## The data
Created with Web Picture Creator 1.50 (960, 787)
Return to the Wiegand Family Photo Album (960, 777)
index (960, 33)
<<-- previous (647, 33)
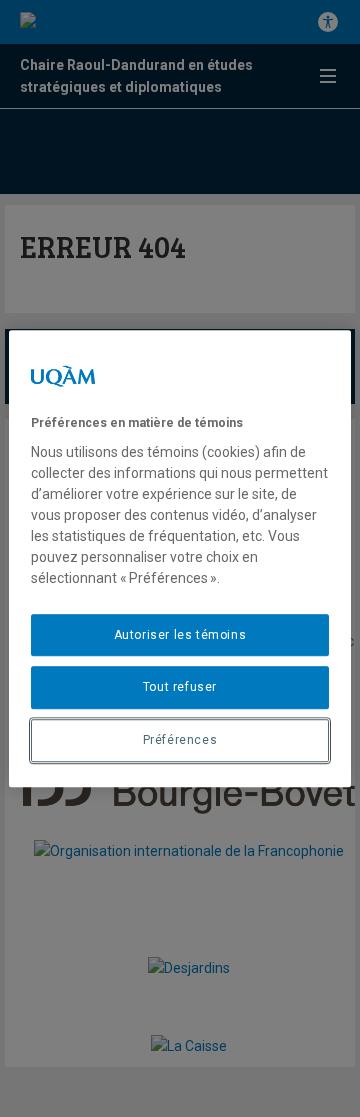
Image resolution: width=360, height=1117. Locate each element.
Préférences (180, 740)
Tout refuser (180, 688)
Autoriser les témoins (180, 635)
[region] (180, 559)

## Task objective
Repeat the line containing "index (960, 33)" and every line after it up to the end of the material above, exactly as they stand, minus the pictures.

## Exercise solution
index (960, 33)
<<-- previous (647, 33)
Image resolution: width=360, height=1117. Locate each element.
Préférences (180, 740)
Tout refuser (180, 688)
Autoriser les témoins (180, 635)
[region] (180, 559)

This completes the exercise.